The Food and Drug Administration has approved ibrutinib for the treatment of Waldenstrom’s macroglobulinemia, the first treatment approved for this rare cancer, and the fourth indication approved for this targeted therapy.

Ibrutinib, marketed as Imbruvica by Pharmacyclics and Janssen Biotech, is an oral kinase inhibitor and was approved in 2013 for treating patients with mantle cell lymphoma who have received one previous therapy.

In 2014, the drug was approved for patients with previously treated chronic lymphocytic leukemia (CLL) who have received at least one previous therapy, followed by approval for patients with CLL who carry a deletion in chromosome 17.

The latest approval “highlights the importance of development of drugs for supplemental indications,” Dr. Richard Pazdur, director of the office of hematology and oncology products in the FDA’s Center for Drug Evaluation and Research, said in the FDA statement announcing the approval.

This is the first approved treatment for Waldenstrom’s macroglobulinemia (WM), a rare, indolent type of non-Hodgkin’s lymphoma, according to the statement issued by Pharmacyclics. “Because there has never been an FDA-approved treatment for Waldenstrom’s macroglobulinemia since it was first identified over 70 years ago, doctors had to rely on therapies borrowed from similar cancers to treat these patients,” Dr. Steven Treon, director of the Bing Center for Waldenstrom’s Macroglobulinemia at the Dana-Farber Cancer Institute, Boston, said in the statement.

Dr. Treon was the lead investigator of the phase II study that was the basis of the approval. In the study of 63 previously treated patients with WM, patients received 420 mg of ibrutinib per day, until disease progressed or they could no longer tolerate adverse effects of the drug. The overall response rate was 62%, and the duration of response ranged from 2.8 months to almost 19 months, according to the FDA. Thrombocytopenia, neutropenia, diarrhea, anemia, fatigue, musculoskeletal pain, bruising, nausea, upper respiratory tract infection, and rash were among the most common adverse events associated with treatment. The warnings and precautions section of the prescribing information includes recommendations to monitor patients for hemorrhage, infections, and atrial fibrillation, and states that other malignancies have occurred in patients during treatment and that it can cause fetal harm.

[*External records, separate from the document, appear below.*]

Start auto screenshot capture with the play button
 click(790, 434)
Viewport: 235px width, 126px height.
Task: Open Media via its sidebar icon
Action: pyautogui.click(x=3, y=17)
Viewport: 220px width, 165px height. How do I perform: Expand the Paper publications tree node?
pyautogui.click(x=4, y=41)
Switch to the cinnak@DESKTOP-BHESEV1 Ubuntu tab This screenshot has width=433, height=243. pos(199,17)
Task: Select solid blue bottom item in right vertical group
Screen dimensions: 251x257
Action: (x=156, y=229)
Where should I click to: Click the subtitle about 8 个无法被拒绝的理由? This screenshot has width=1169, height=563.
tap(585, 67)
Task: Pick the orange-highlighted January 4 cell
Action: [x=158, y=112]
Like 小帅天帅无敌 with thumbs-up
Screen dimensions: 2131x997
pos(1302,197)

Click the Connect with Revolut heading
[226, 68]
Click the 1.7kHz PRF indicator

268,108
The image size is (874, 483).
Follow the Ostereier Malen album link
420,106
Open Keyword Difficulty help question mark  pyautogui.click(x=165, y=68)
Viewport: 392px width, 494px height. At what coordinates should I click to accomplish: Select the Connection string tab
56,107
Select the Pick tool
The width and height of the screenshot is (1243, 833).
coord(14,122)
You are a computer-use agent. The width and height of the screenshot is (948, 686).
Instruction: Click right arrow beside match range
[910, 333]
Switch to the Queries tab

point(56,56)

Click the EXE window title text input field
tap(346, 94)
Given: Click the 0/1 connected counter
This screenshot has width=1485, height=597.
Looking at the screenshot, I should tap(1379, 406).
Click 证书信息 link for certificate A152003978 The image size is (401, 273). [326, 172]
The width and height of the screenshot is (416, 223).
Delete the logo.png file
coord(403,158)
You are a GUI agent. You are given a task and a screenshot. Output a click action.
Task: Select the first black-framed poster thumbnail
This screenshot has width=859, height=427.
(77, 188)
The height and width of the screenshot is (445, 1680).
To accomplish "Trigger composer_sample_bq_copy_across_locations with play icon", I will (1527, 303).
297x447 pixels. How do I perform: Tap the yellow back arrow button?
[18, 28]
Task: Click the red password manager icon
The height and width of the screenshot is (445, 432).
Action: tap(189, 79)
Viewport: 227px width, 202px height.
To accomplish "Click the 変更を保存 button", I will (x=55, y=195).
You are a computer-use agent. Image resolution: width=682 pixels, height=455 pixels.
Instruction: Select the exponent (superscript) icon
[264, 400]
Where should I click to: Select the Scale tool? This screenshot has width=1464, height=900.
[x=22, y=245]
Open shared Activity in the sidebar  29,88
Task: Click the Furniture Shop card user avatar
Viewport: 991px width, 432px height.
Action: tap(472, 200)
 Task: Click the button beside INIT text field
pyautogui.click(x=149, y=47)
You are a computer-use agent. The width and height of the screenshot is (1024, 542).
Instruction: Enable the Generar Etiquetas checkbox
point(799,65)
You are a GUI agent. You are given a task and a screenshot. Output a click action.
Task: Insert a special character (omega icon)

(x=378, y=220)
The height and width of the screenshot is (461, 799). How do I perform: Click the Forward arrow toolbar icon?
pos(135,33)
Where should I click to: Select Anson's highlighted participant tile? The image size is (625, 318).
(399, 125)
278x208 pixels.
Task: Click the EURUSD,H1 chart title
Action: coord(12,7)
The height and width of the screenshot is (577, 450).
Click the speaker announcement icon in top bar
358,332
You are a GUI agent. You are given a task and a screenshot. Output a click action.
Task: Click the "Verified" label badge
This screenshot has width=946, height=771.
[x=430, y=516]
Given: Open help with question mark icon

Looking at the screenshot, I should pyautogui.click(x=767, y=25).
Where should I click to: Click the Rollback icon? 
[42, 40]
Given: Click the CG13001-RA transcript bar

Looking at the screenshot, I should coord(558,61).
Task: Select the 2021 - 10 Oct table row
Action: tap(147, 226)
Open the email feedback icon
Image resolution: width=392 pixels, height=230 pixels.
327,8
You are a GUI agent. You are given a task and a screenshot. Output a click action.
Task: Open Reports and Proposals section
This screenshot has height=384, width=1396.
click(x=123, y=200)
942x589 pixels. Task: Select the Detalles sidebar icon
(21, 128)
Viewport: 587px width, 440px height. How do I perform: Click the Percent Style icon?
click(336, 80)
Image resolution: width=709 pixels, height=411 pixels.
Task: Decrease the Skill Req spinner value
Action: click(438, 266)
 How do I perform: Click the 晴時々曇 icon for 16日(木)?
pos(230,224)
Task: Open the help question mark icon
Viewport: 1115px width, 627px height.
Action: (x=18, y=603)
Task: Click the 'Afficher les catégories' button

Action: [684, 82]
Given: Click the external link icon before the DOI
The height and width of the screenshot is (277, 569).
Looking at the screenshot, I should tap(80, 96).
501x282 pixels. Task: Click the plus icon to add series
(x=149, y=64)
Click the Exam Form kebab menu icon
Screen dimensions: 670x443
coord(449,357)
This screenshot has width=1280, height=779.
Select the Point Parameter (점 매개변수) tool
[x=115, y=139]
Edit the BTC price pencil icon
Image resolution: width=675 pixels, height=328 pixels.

Ibrutinib inhibits Bruton’s tyrosine kinase, “a signaling molecule of the B-cell antigen receptor (BCR) and cytokine receptor pathways,” according to the most recent version of the prescribing information. “BTK’s role in signaling through the B-cell surface receptors results in activation of pathways necessary for B-cell trafficking, chemotaxis, and adhesion. Nonclinical studies show that ibrutinib inhibits malignant B-cell proliferation.”

About 1,000 to 1,500 people are diagnosed every year with WM in the United States, at a median age of 60-70 years, according to Pharmacyclics.